* _WHAT TO PRODUCE_
Retype the opening lines of the data exactly, stopping after the line that contains "Given: Add email to Tasks". Skip every picture.

* _Pixel coordinate grounding data_

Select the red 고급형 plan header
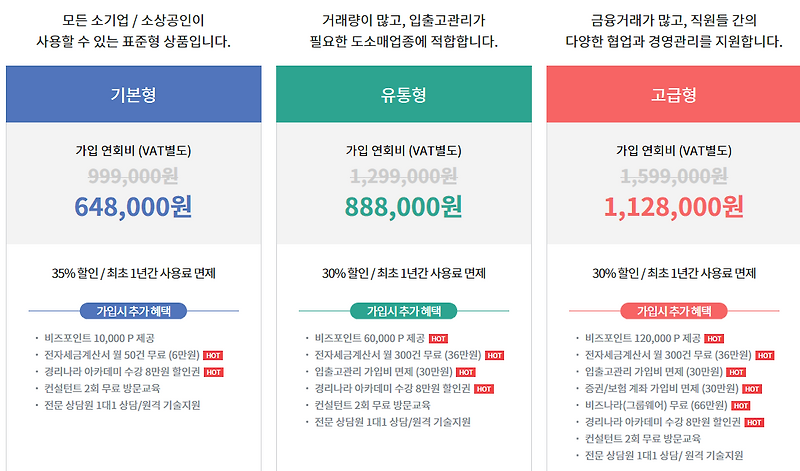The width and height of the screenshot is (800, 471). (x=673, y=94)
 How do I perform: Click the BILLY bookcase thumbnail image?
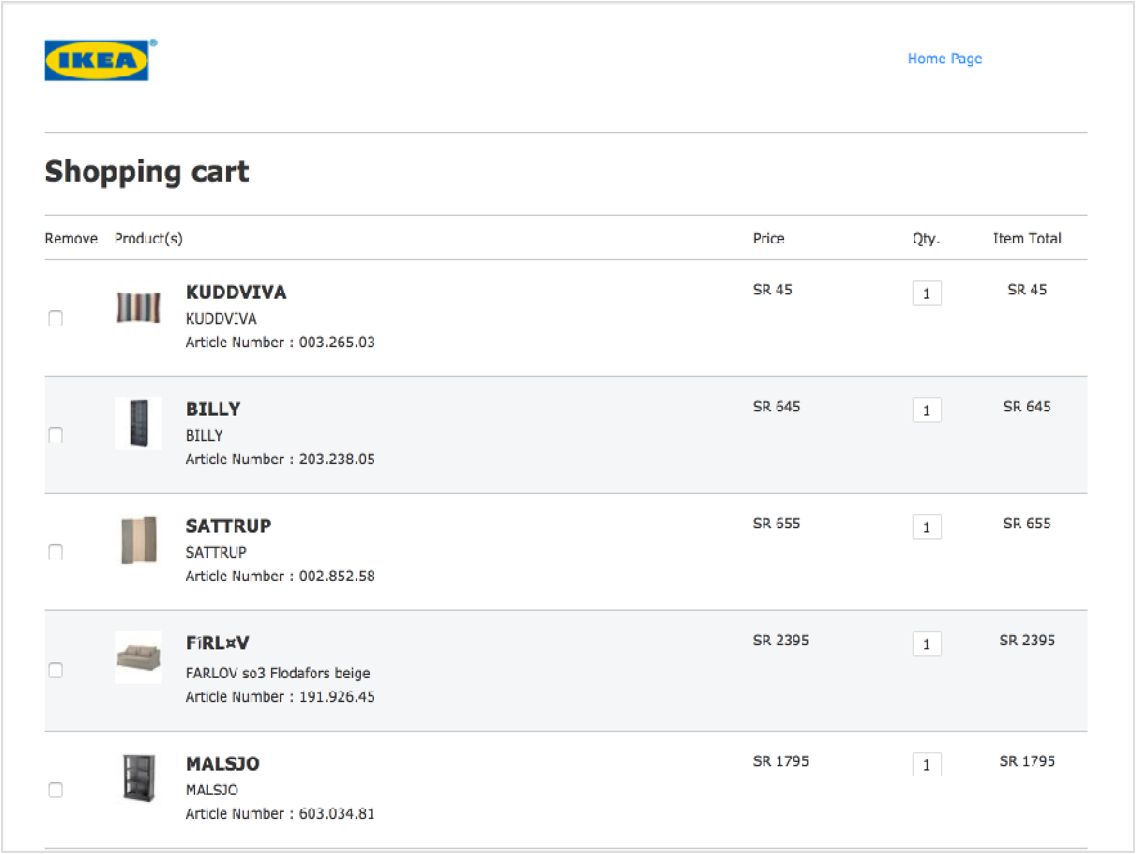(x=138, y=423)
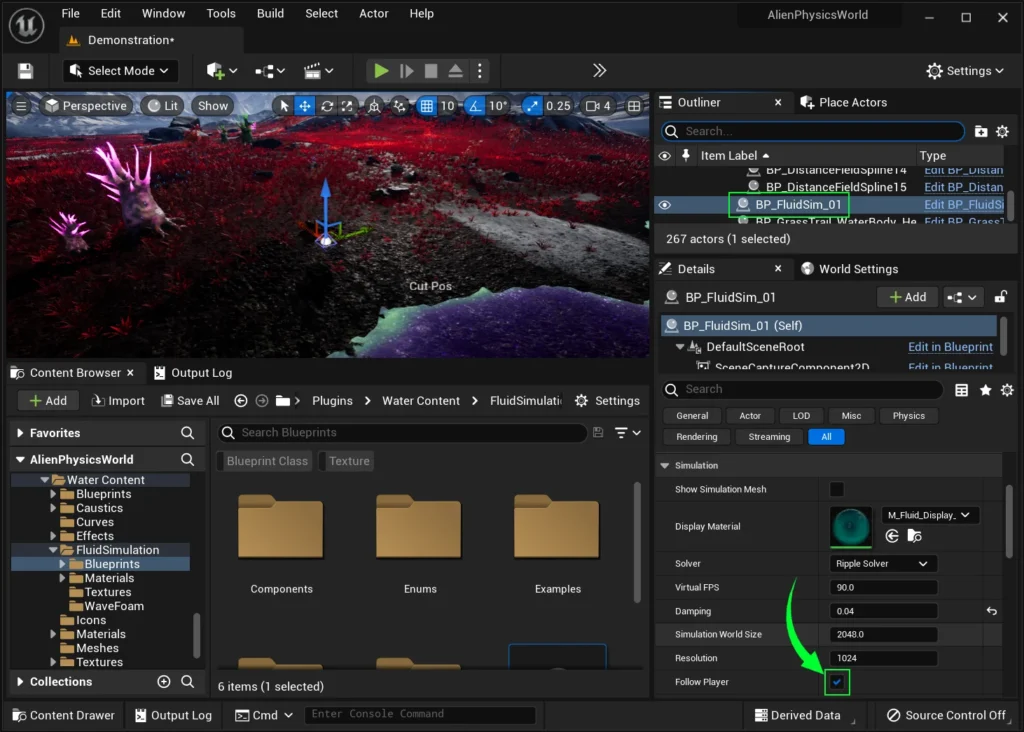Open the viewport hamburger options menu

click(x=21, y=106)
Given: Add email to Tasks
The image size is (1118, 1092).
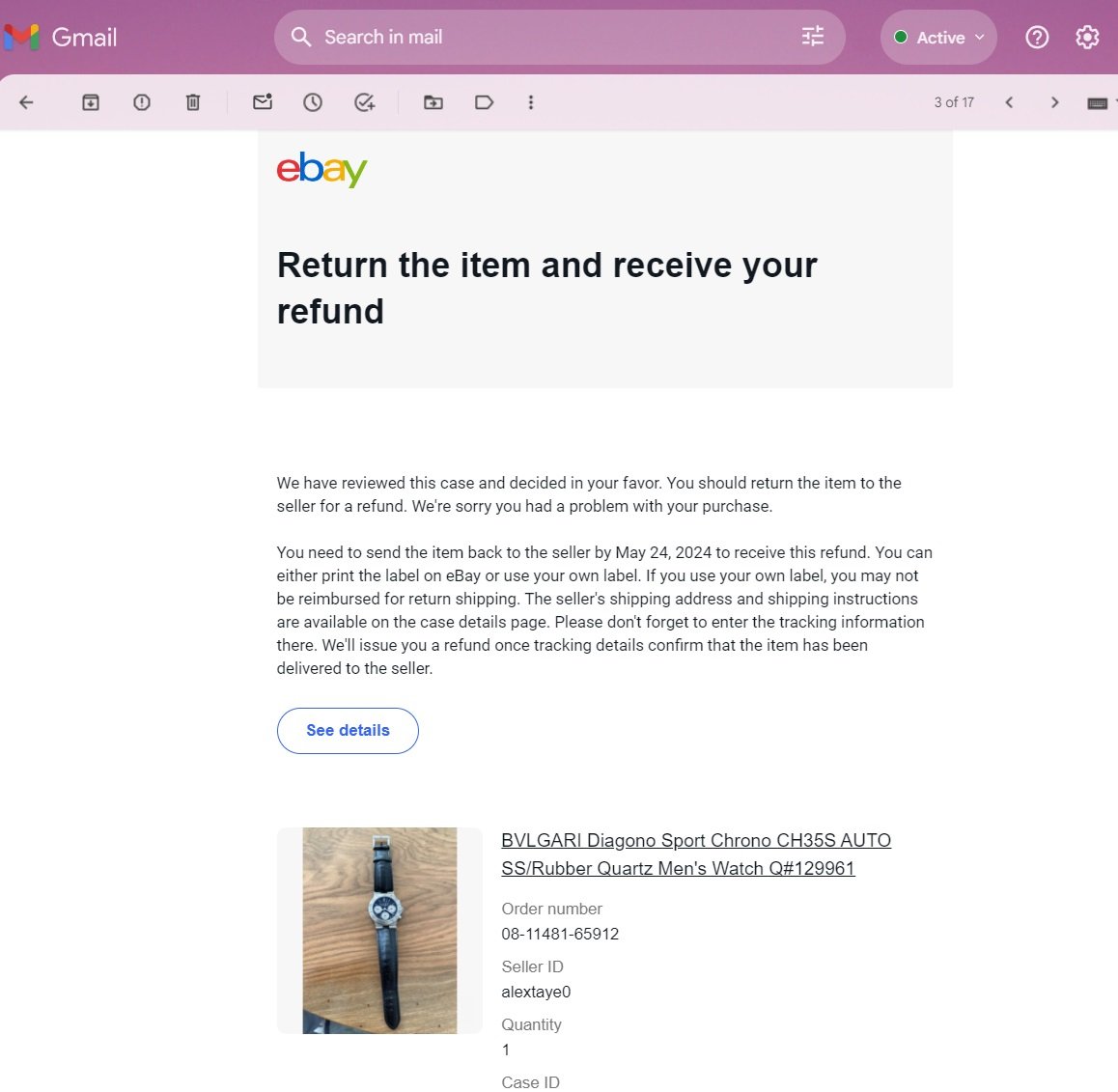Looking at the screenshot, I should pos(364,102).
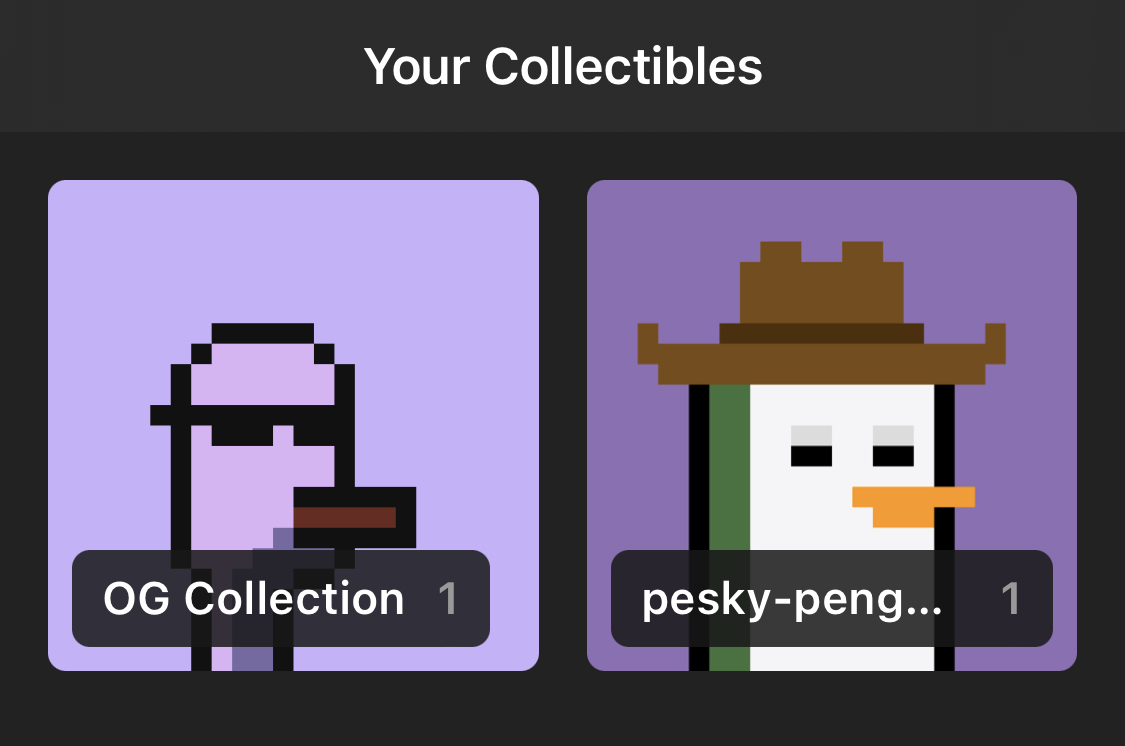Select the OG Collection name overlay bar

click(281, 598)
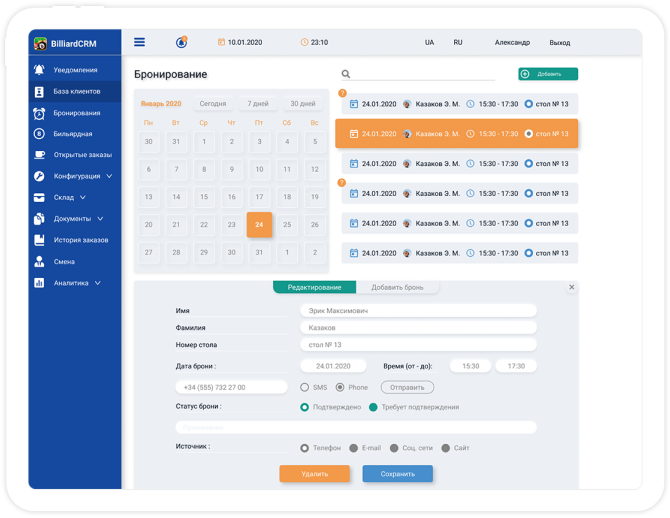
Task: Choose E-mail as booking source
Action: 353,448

* _TASK ANSWER_
Select the red 고급형 plan header
The width and height of the screenshot is (800, 471). (x=673, y=94)
 How do I perform: Click the BILLY bookcase thumbnail image?
(x=138, y=423)
Open the viewport hamburger options menu

click(x=21, y=106)
Given: Add email to Tasks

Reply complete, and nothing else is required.